DATA SUPPLIED START

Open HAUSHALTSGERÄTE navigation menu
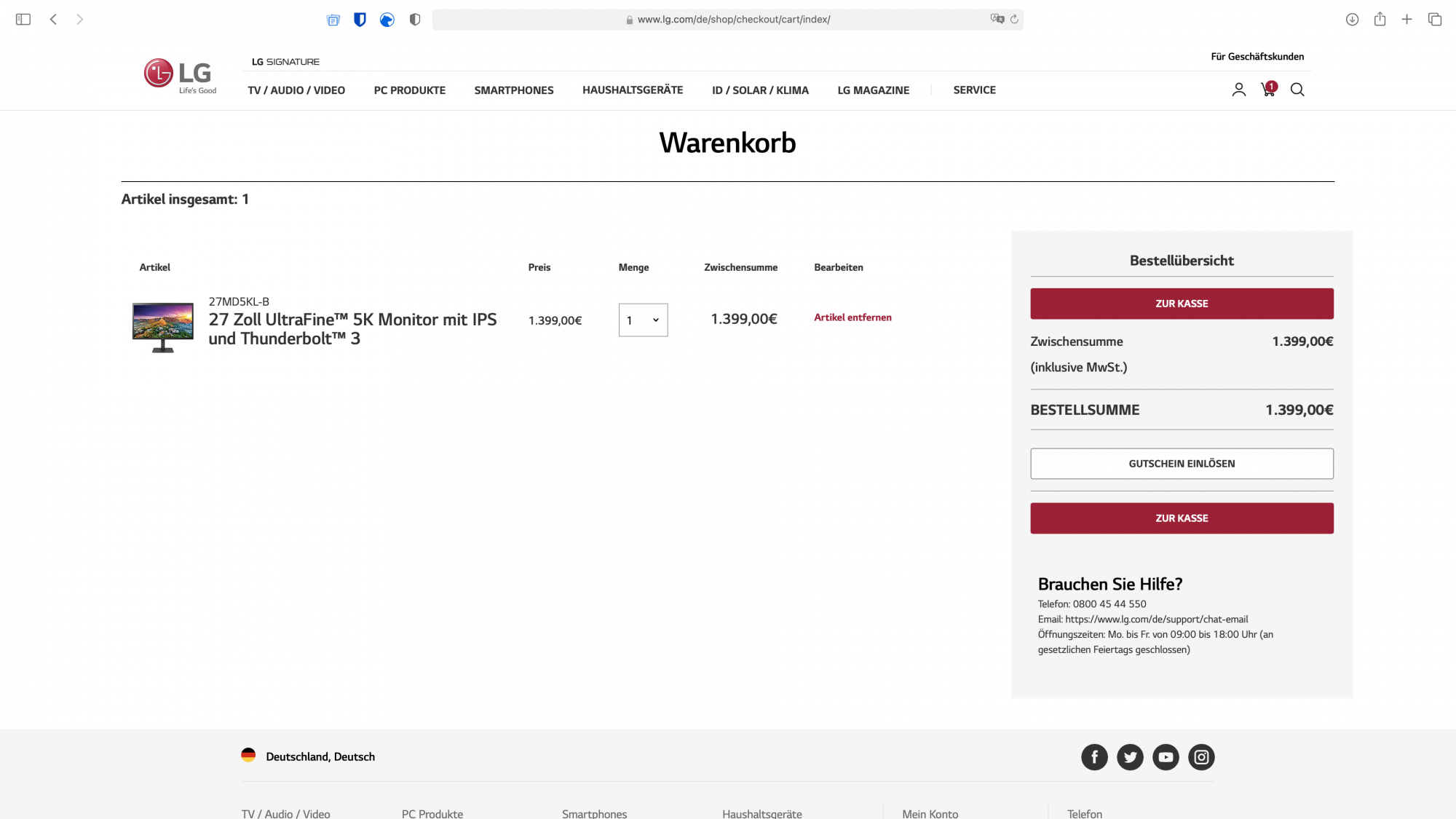The image size is (1456, 819). pos(632,90)
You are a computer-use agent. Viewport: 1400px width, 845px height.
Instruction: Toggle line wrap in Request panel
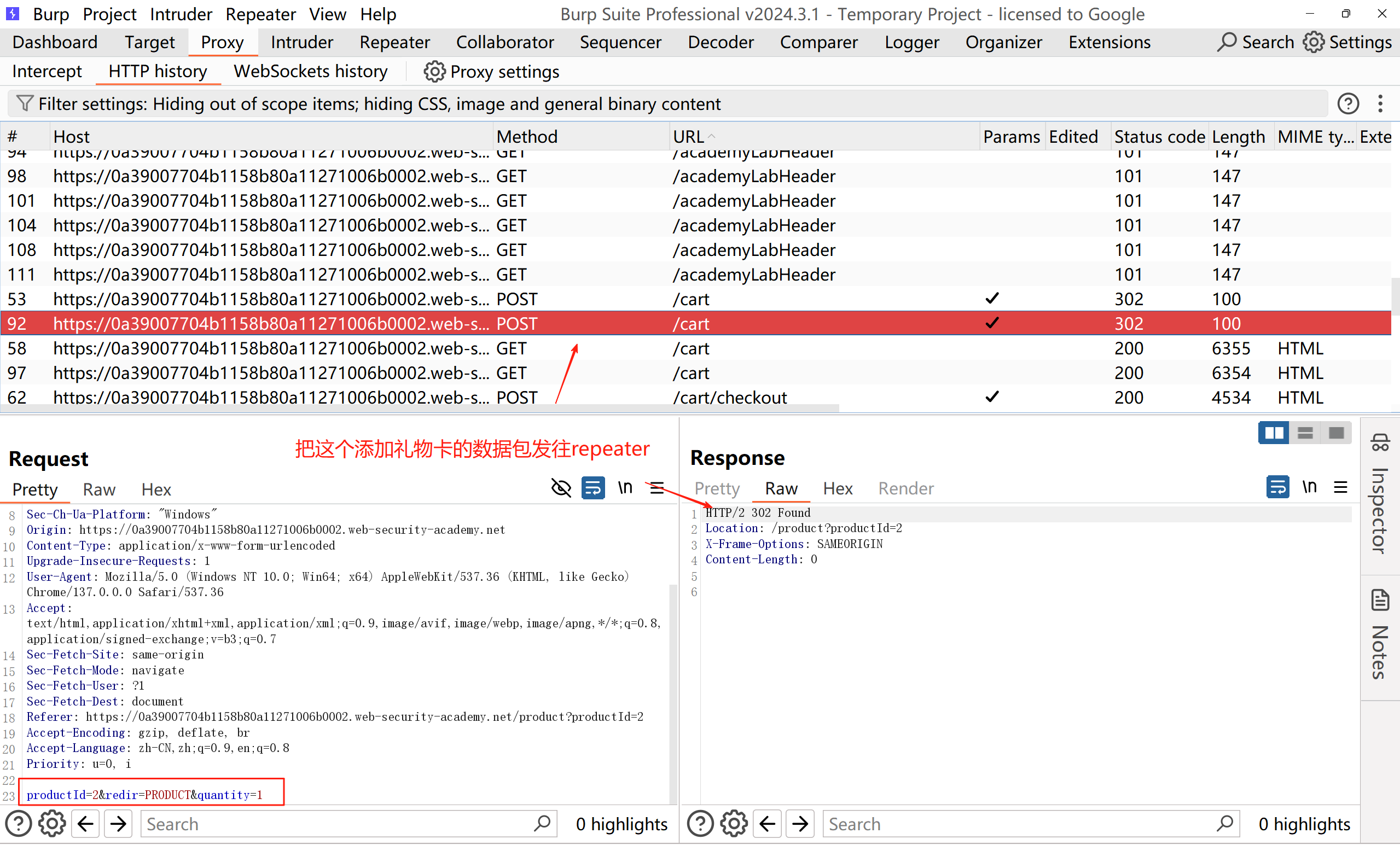tap(592, 488)
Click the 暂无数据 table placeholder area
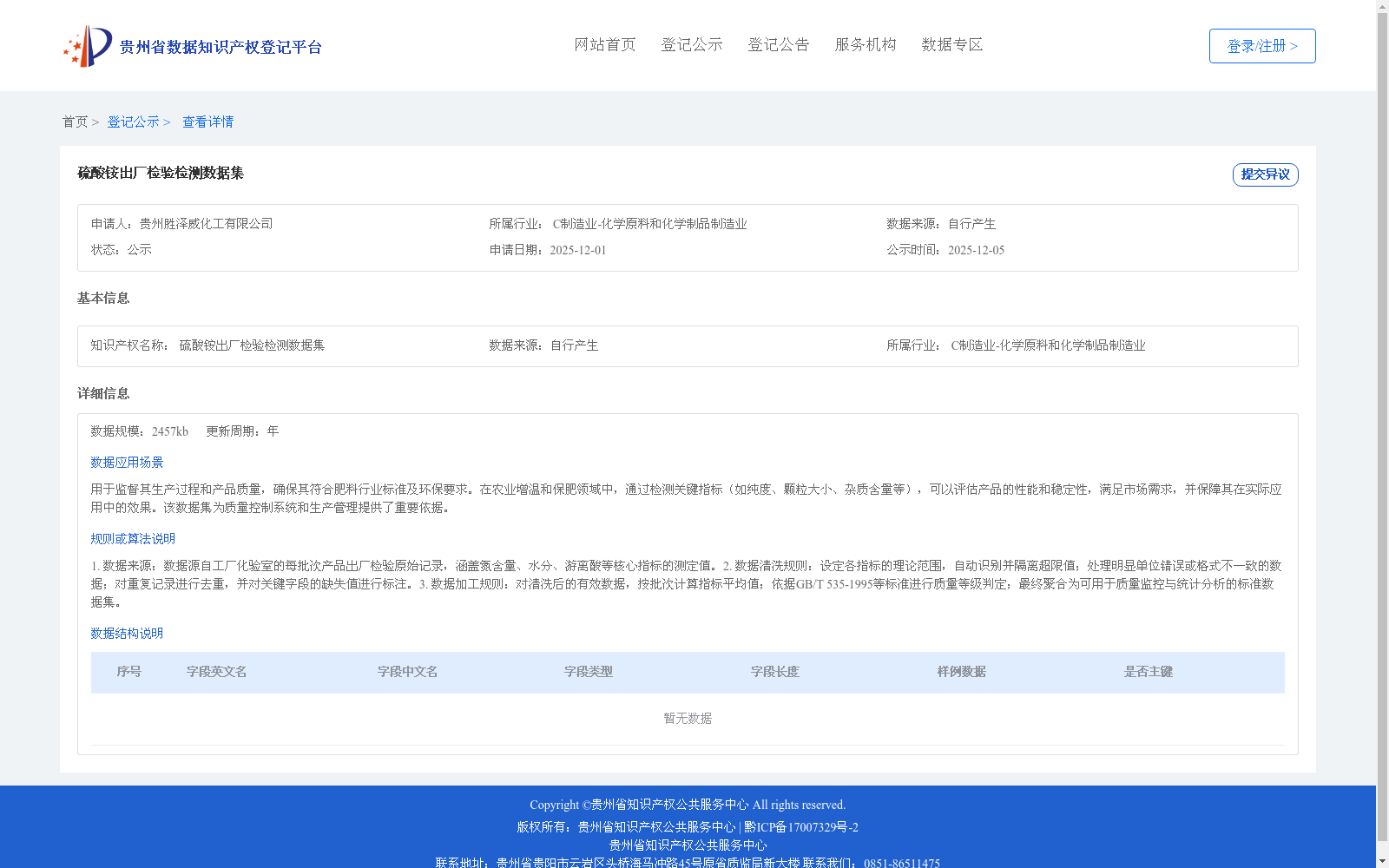The image size is (1389, 868). pos(686,718)
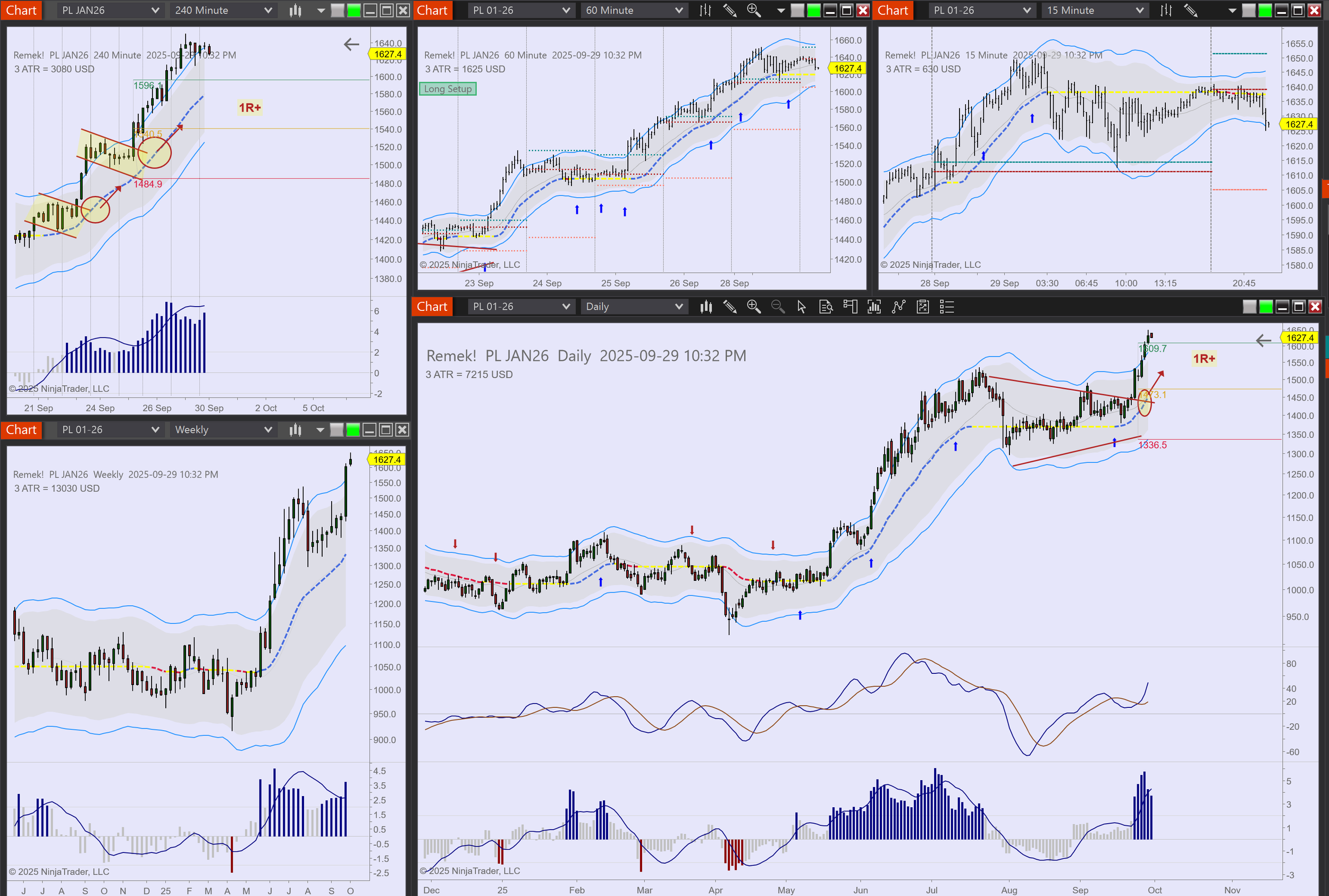Click chart style bars icon in 240 Minute chart
The width and height of the screenshot is (1329, 896).
(x=295, y=10)
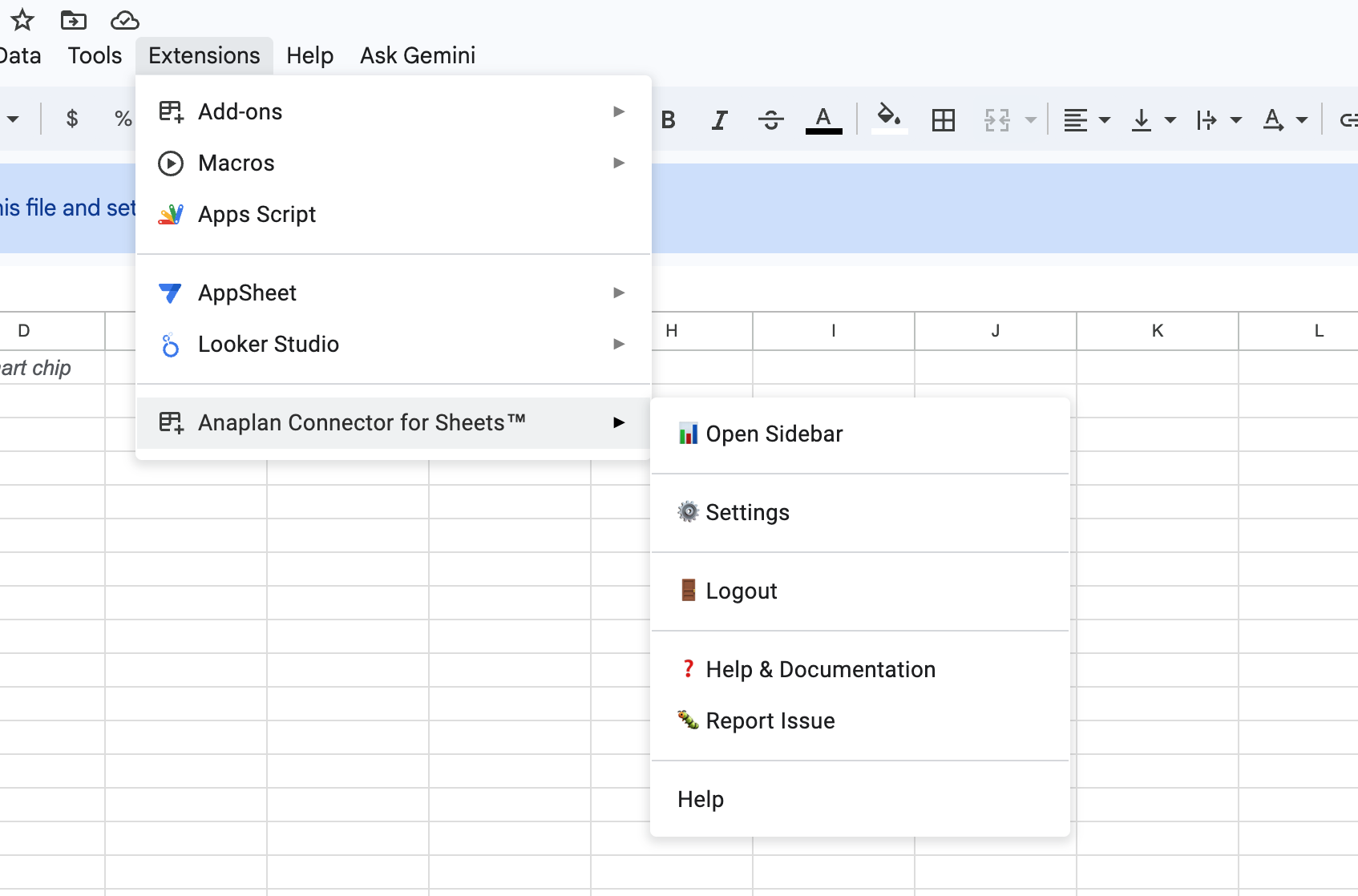Open the text color dropdown

(824, 119)
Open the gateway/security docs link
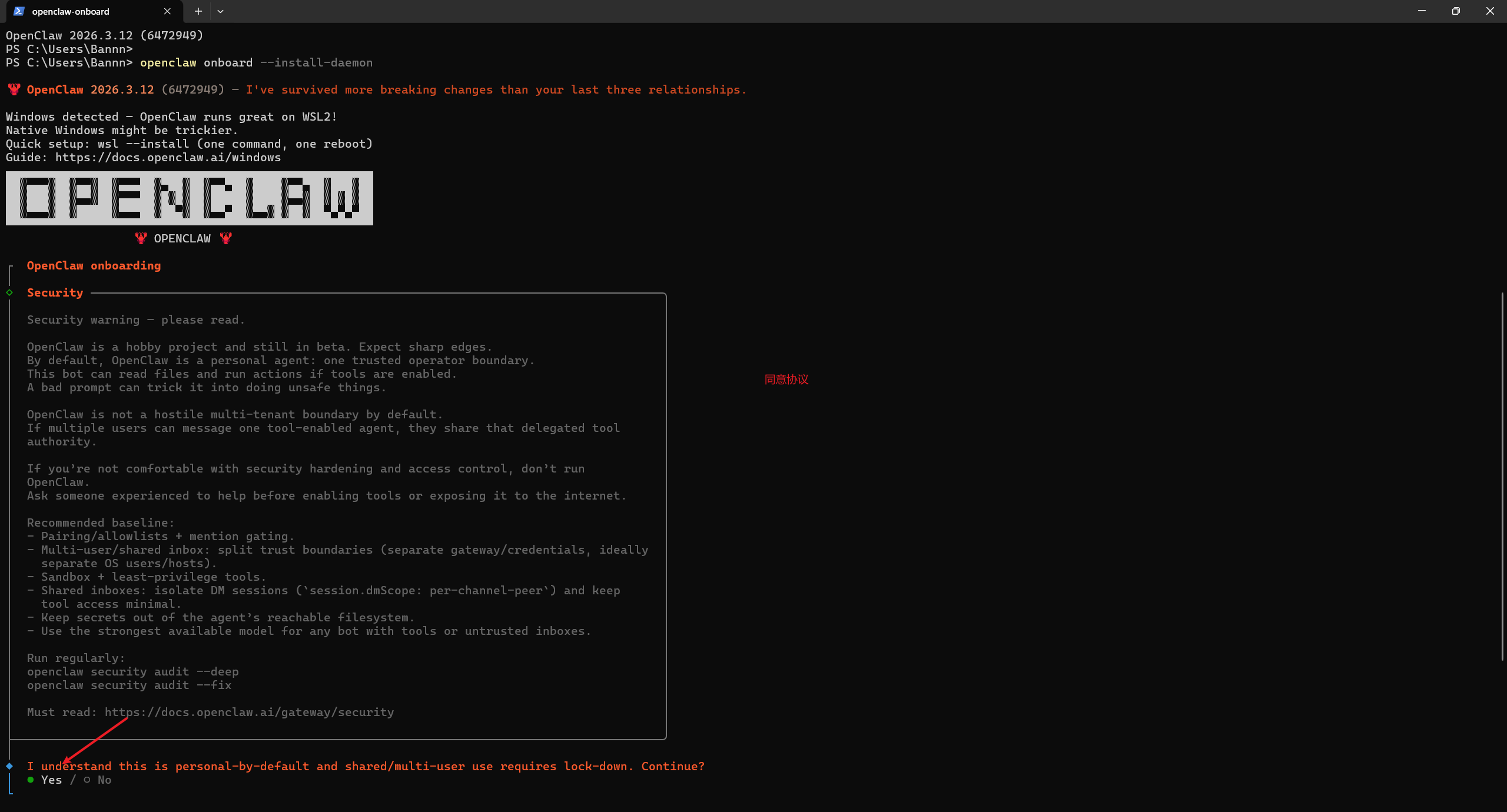This screenshot has width=1507, height=812. [x=249, y=712]
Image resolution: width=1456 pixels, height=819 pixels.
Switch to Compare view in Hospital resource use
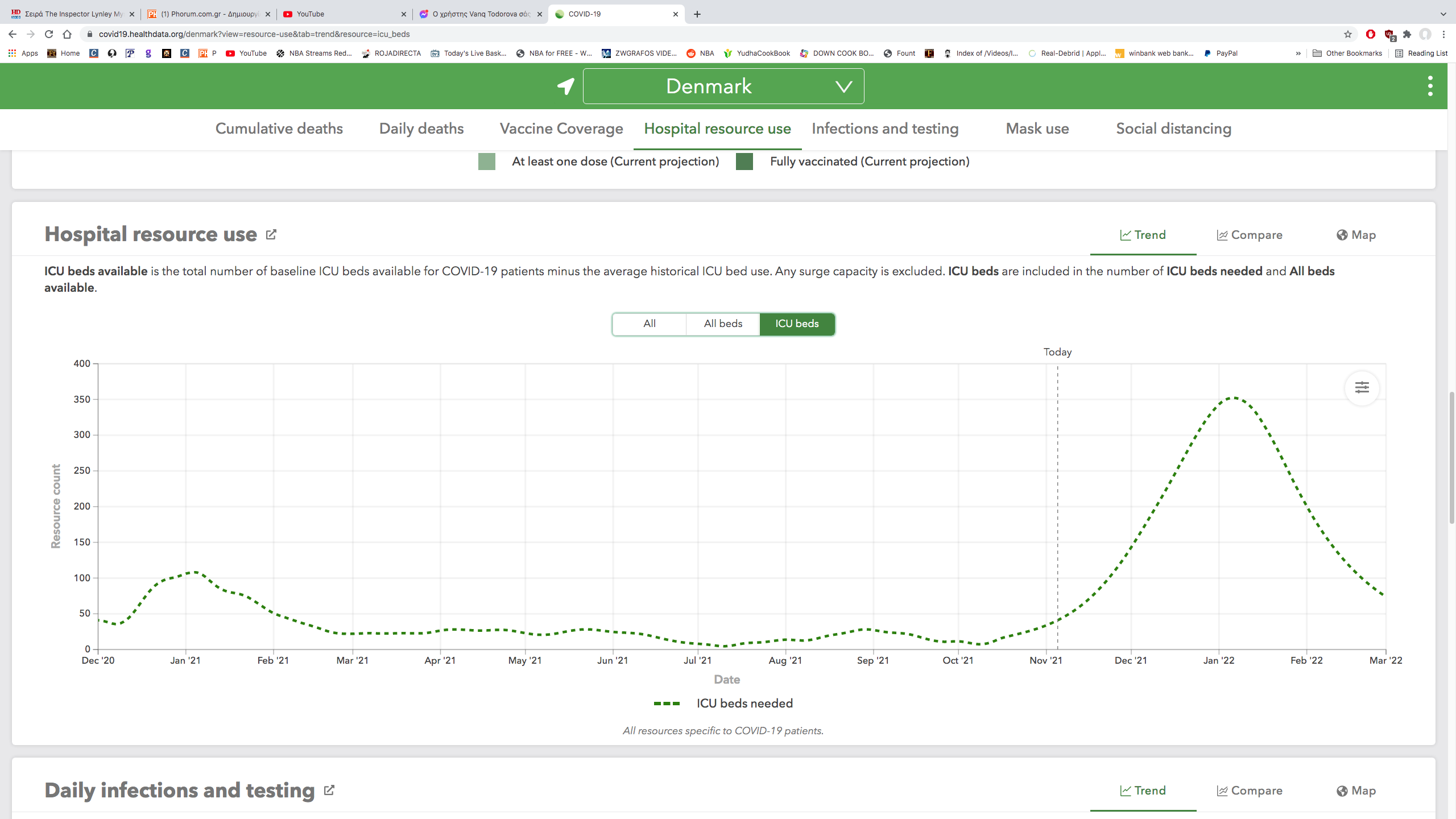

DATA SUPPLIED END

→ PROBLEM REQUIREMENTS:
What the reply must contain is an exact transcription of the data above and none of its pictures.

→ TASK RESULT:
Open HAUSHALTSGERÄTE navigation menu
The image size is (1456, 819). pos(632,90)
You are a computer-use agent. Viewport: 1400px width, 845px height.
Instruction: Toggle line wrap in Request panel
tap(592, 488)
Click the 暂无数据 table placeholder area
The image size is (1389, 868). pos(686,718)
Click chart style bars icon in 240 Minute chart
The width and height of the screenshot is (1329, 896).
(x=295, y=10)
Open the text color dropdown

(824, 119)
Open the gateway/security docs link
This screenshot has width=1507, height=812. [x=249, y=712]
Image resolution: width=1456 pixels, height=819 pixels.
Switch to Compare view in Hospital resource use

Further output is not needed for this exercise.